After decades of urban sprawl and loss of farmland, can we revive the family farm? Tom Manley, chairman of the Canadian Organic Growers' Ottawa chapter, thinks we can. Instead of independent farmers selling their grain to distant, industrialized livestock operations as they do today, Manley says farmers could raise and feed their own cattle. "The increase in production in the last 40 years," says Manley, "has largely been done with genetics, breeding and selecting plants and animals to produce more per unit of space or time." Currently, drug- and pesticide-free production lags behind factory farming, Manley adds, because most organic farmers are still learning their craft. "But if you compare experienced, skilful organic farmers to conventional farmers in a similar environment," Manley says, "you'll get very comparable results, if not better."

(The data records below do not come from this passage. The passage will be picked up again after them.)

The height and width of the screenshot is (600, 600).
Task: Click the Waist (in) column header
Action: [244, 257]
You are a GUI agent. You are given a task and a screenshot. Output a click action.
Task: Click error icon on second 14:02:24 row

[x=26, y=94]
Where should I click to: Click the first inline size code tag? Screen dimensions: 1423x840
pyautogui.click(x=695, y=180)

Austin, Tex.-based Whole Foods Market Inc. bills itself as the world's largest retailer of natural and organic foods. It has 149 stores in North America, including a single Canadian outlet that opened in Toronto in 2002. Another in the area is in the final stages of planning, and a third is set to open in Vancouver by next September. The success of Whole Foods - a single store with 19 employees started it all in 1980 - shows just how popular eating well has become, at least in a significant subset of the population. "Everything in the store is at least 'natural,' and then we try to offer an organic option wherever possible," says Stefanie Artis, the chain's Toronto-based spokeswoman. By natural, Artis means free of any artificial colours, flavours, preservatives and sweeteners. The company is selective about the salmon it offers. "First of all, there's PCBs in everything," says Artis, "which the average person doesn't necessarily know." The store's farmed salmon, she adds, was tested by a private laboratory and showed 340 times less dioxin and over 1,000 times less PCBs than wild salmon.

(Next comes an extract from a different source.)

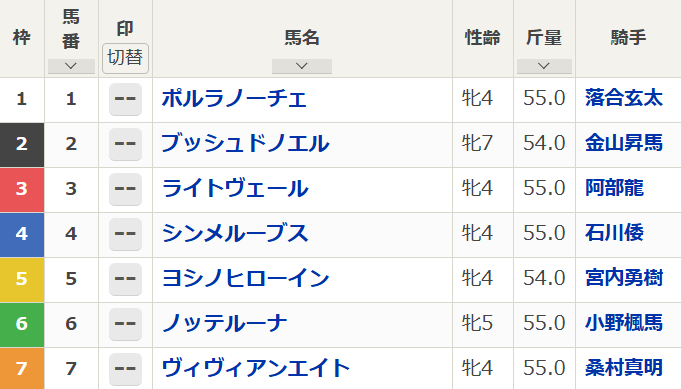The width and height of the screenshot is (682, 389).
Task: Open horse page ブッシュドノエル
Action: pos(245,144)
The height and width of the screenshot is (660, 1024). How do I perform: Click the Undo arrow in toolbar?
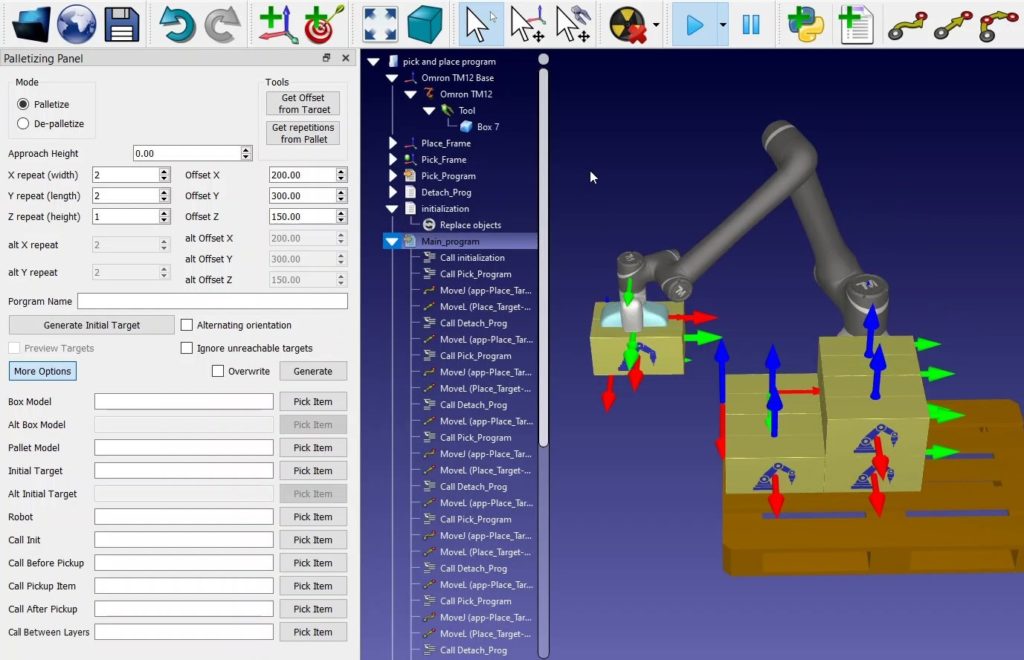(178, 24)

A BRAVE NEW WORLD of food production awaits us. In 2000, Kraft Foods helped create a heavy-hitting research consortium called NanoteK, a play on the word nanotechnology, the science of manipulating atoms and molecules to do our bidding. For instance, Kraft wants to learn how nanoparticles can improve flavour. Some of the thinking is way out there - we're talking food that changes colour, flavour and nutrient value to suit a person's health or palate. We're talking filters to remove toxins. We're even talking packaging that can detect whether food has gone bad. But are we talking madness, or progress? Who can say with certainty? Eating well has always been about ensuring a balanced diet. Increasingly, however, it also means balancing commerce and nutrition, and finding ways to produce food without polluting it.